Assessing hypolimnetic oxygen concentrations in Canadian Shield lakes: Deriving management benchmarks using two methods

TitleAssessing hypolimnetic oxygen concentrations in Canadian Shield lakes: Deriving management benchmarks using two methods
Publication TypeJournal Article
Year of Publication2009
AuthorsPaterson AM, Quinlan R, Clark BJ, Smol JP
JournalLake and Reservoir Management
Date Published09/2009
Keywordschironomids, hypolimnion, lake management, Lakes, oxygen, Precambrian shield

The ability to predict hypolimnetic dissolved oxygen concentrations in lakes and to track changes in concentrations over time in response to known environmental stressors is critical for effective lake management. The background concentrations of deepwater oxygen, in particular, provide important management benchmarks for assessing the impact of current and future shoreline residential development on water quality. Background can be defined as the conditions that exist in the absence of, or prior to, human influence. We compare 2 models commonly used to predict end-of-summer, volume-weighted hypolimnetic oxygen (VWHO) concentrations in Canadian Shield lakes. The paleoecological and empirical models are evaluated in their ability to predict present-day VWHO concentrations, and then compared in their predictions of background VWHO concentrations and in predictions of changes in VWHO from background to present-day conditions.

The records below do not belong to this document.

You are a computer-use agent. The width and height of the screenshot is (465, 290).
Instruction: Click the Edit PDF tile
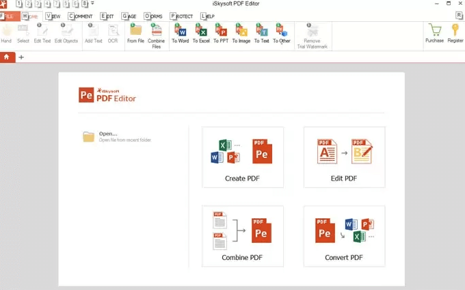click(344, 157)
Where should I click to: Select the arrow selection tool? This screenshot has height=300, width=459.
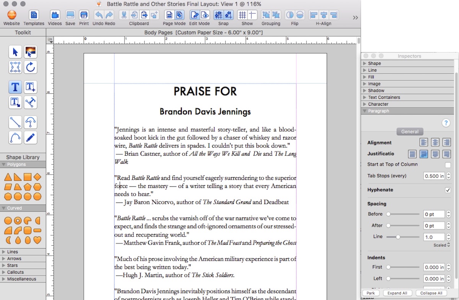click(x=15, y=52)
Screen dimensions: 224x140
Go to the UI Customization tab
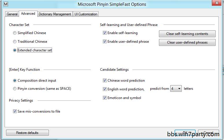pyautogui.click(x=86, y=14)
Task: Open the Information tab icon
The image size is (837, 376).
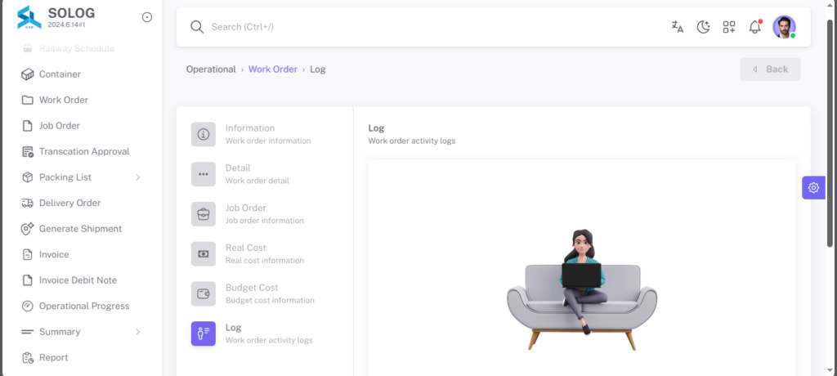Action: click(204, 134)
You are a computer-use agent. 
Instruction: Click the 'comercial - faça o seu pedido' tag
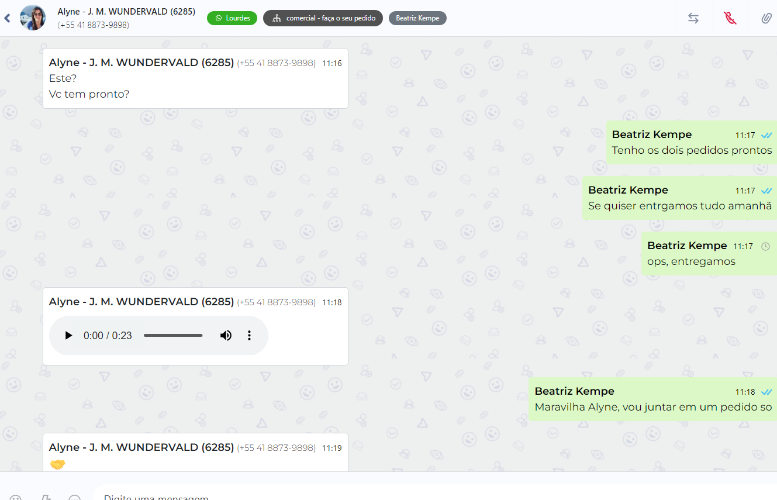[x=323, y=18]
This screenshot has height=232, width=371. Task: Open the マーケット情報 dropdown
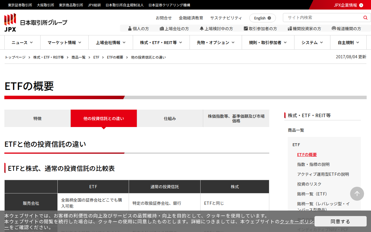64,43
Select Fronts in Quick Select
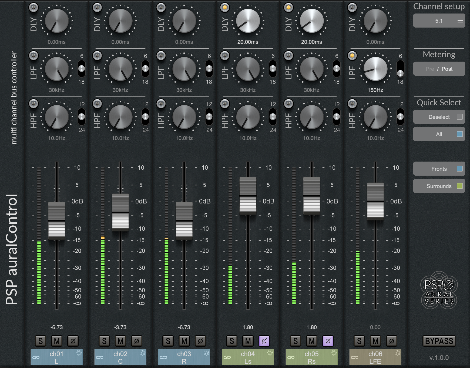The width and height of the screenshot is (470, 368). [439, 169]
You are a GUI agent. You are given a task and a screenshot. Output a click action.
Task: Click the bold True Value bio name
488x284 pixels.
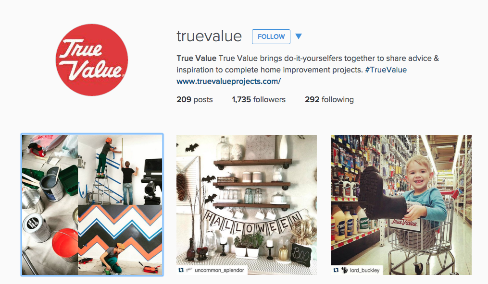196,59
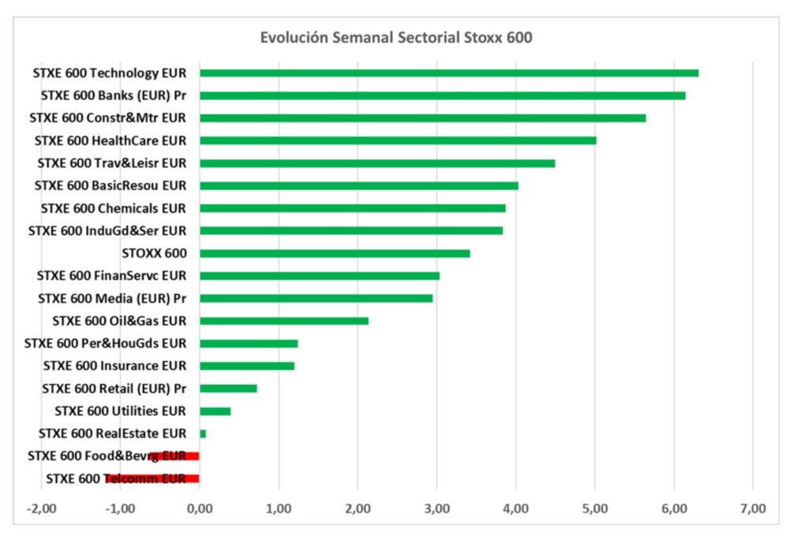Click the STXE 600 FinanServc EUR label

click(111, 276)
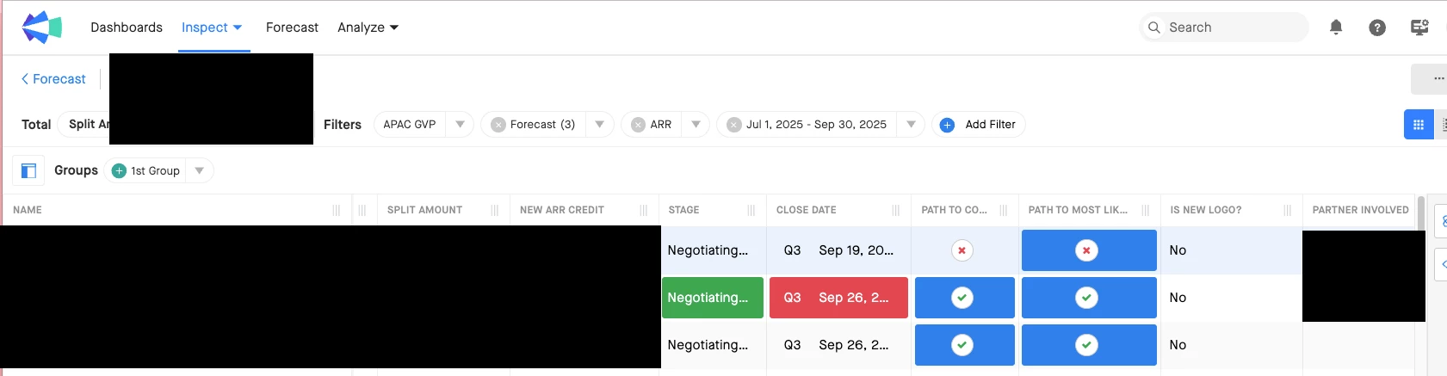Toggle red X in first Path to Commit cell

[962, 250]
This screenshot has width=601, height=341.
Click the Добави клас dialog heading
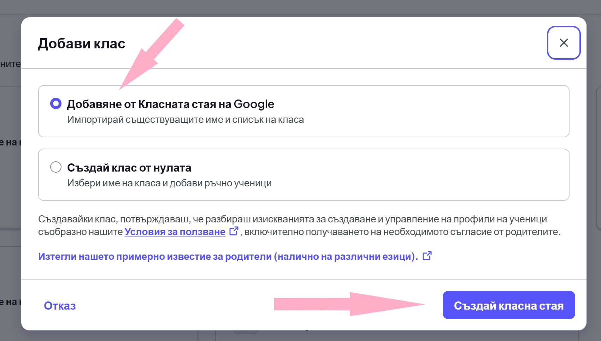[82, 43]
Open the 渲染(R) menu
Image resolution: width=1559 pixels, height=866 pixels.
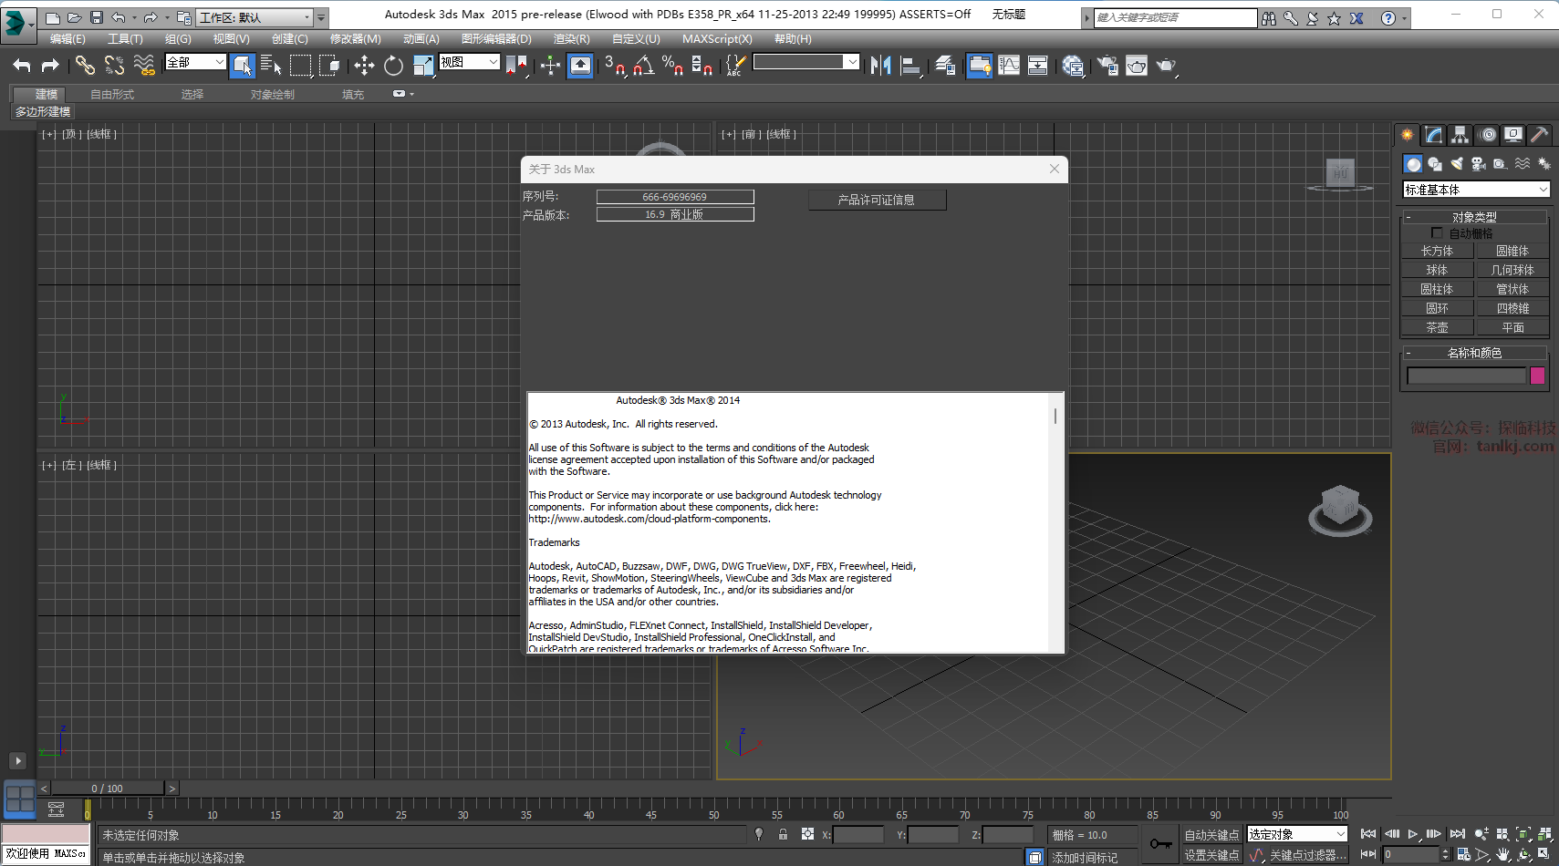pyautogui.click(x=571, y=39)
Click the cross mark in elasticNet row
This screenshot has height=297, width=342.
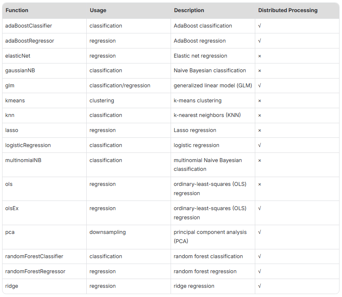coord(259,56)
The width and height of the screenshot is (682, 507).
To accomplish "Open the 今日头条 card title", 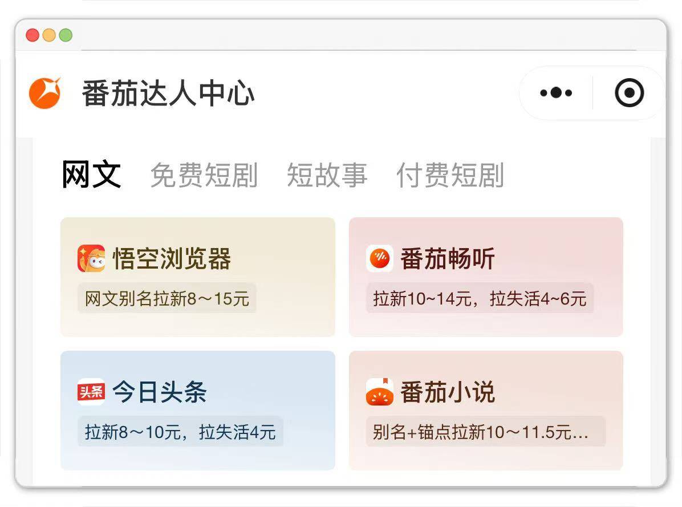I will click(x=160, y=392).
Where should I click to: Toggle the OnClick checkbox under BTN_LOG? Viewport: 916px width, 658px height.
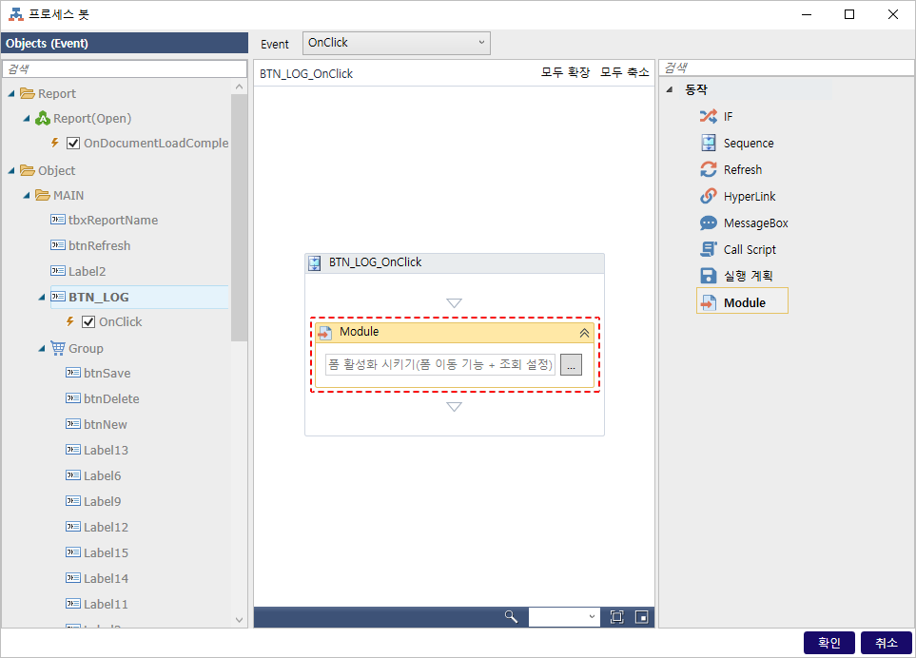pyautogui.click(x=88, y=322)
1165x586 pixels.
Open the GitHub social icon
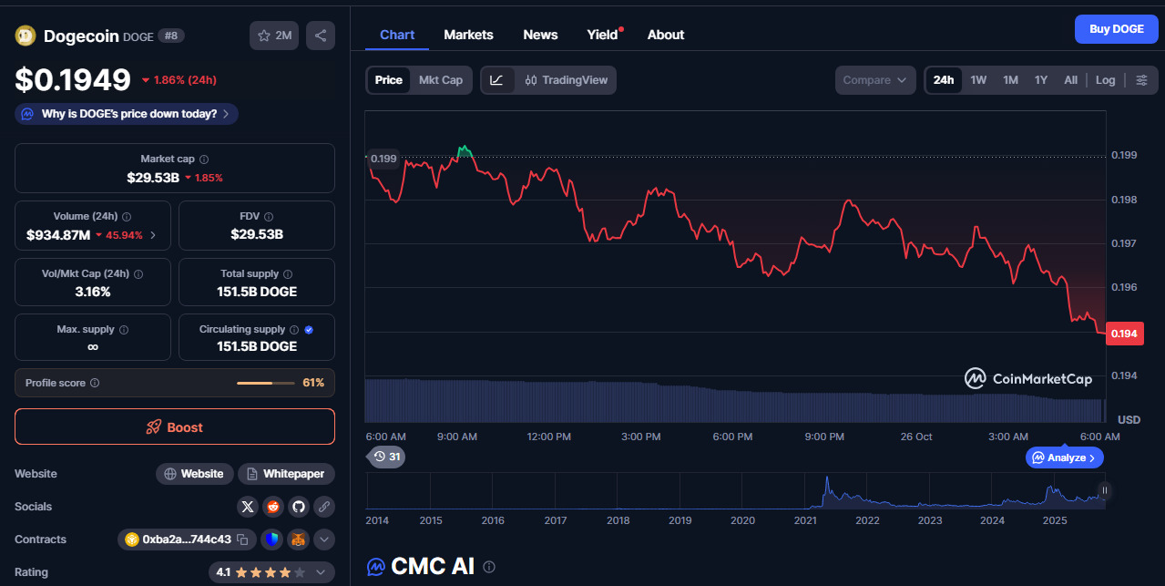[298, 507]
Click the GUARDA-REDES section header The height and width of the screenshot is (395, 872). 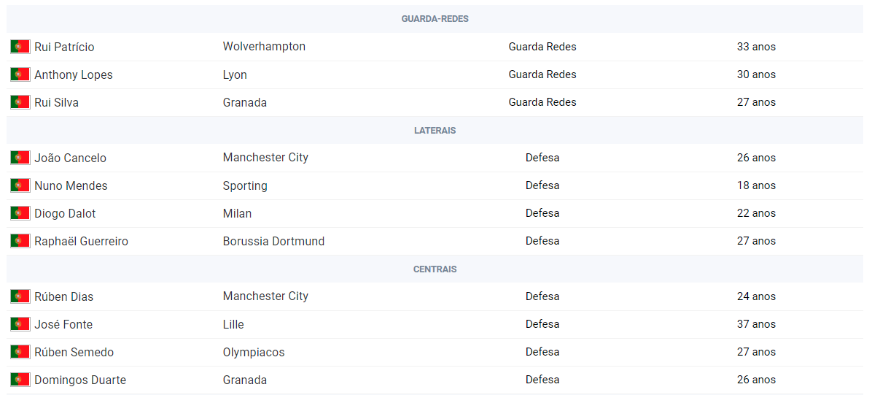pos(435,19)
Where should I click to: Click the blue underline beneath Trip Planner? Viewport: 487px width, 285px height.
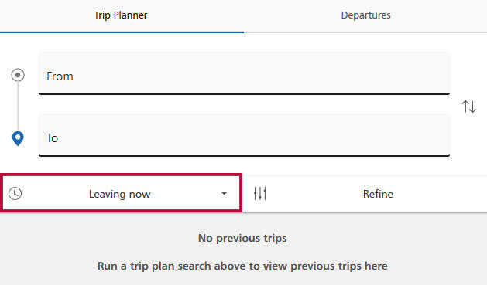pyautogui.click(x=122, y=32)
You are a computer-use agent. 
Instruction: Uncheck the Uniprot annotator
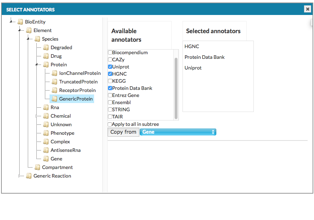pos(110,67)
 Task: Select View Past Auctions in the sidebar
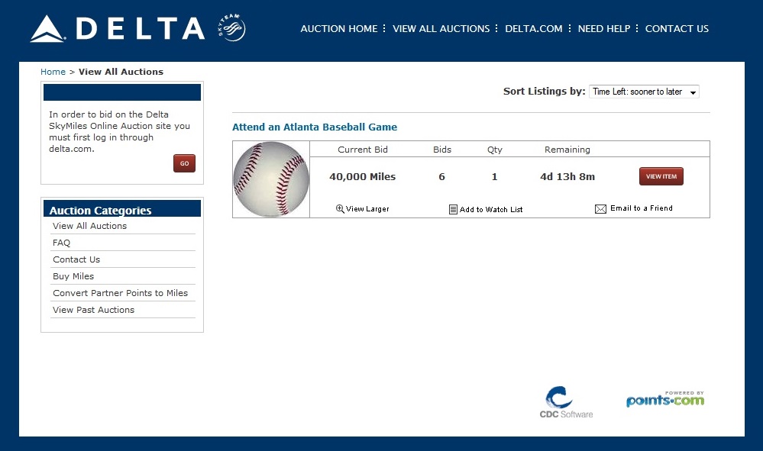pos(93,310)

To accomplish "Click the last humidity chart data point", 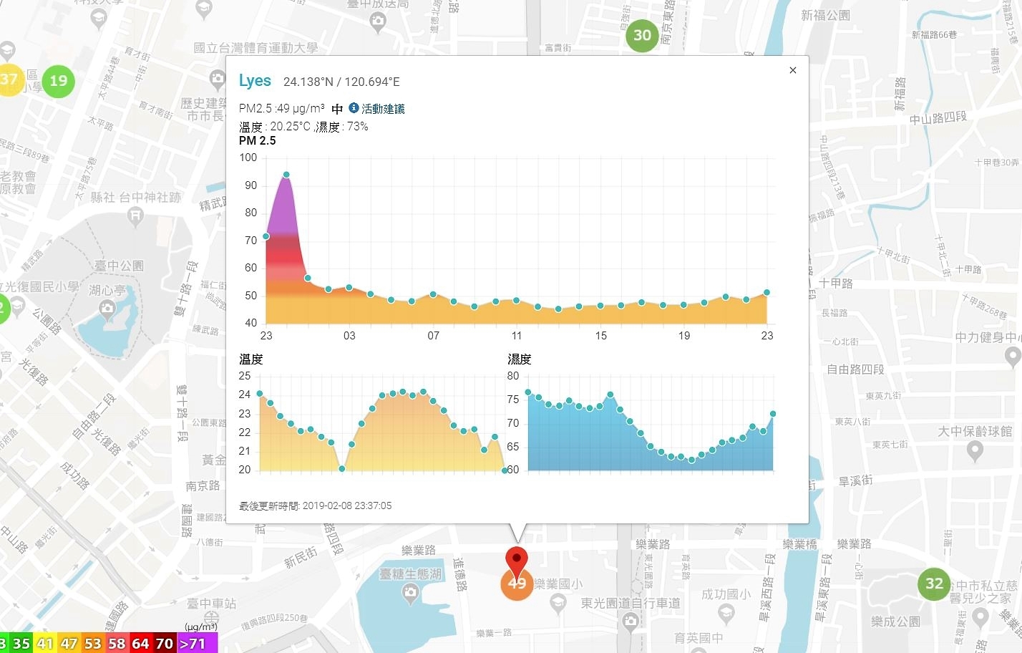I will (773, 414).
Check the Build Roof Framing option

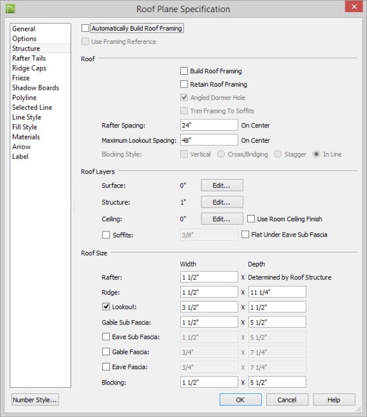coord(184,71)
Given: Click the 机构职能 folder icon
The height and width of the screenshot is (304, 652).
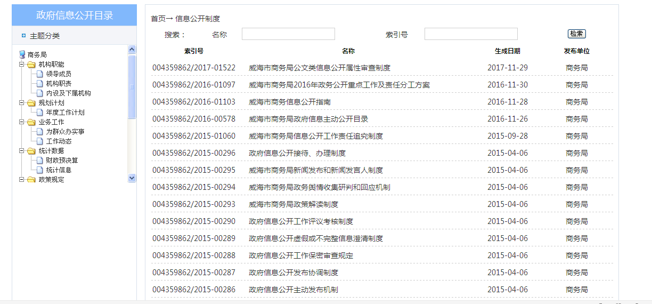Looking at the screenshot, I should click(31, 65).
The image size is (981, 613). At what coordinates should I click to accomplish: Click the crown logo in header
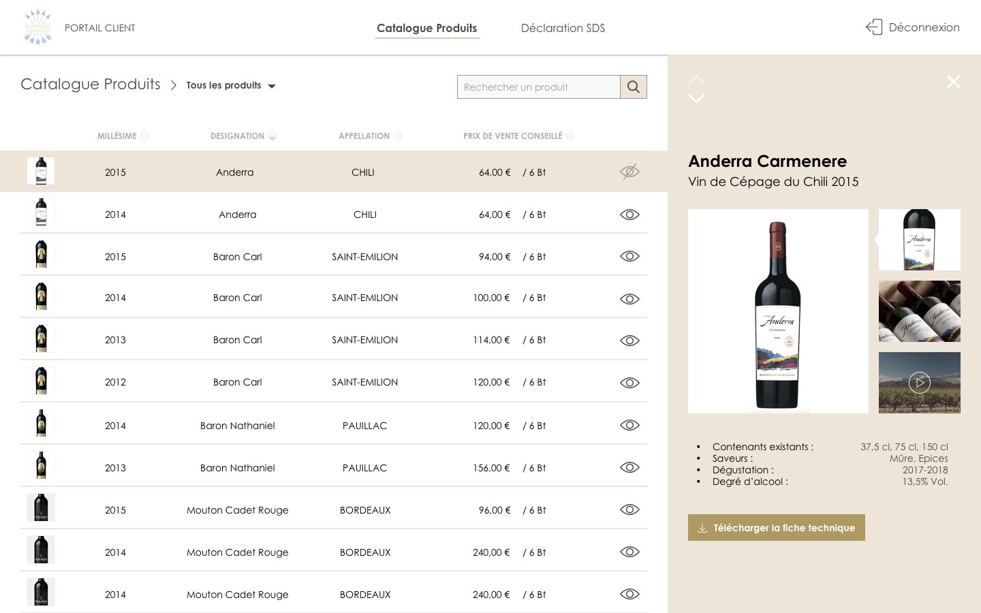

The predictive power of the 59-lake paleoecological model (jackknifed r2 = 0.51, RMSEP = 2.18 mg/L) is comparable to other models that have used chironomids to predict the degree of hypolimnetic anoxia in lakes but is lower than that produced by the empirical modelling approach (r2 = 0.87, SE = 1.04 mg/L). However, this discrepancy may be offset by the enhanced realism of the paleoecological model, including its ability to predict declines in VWHO over time. The combined use of the paleoecological and empirical modelling approaches may allow lake managers to examine changes in deepwater oxygen concentrations in response to a single “targeted” stressor (e.g., residential shoreline development) and to multiple environmental stressors (e.g., climate change, hydrological management).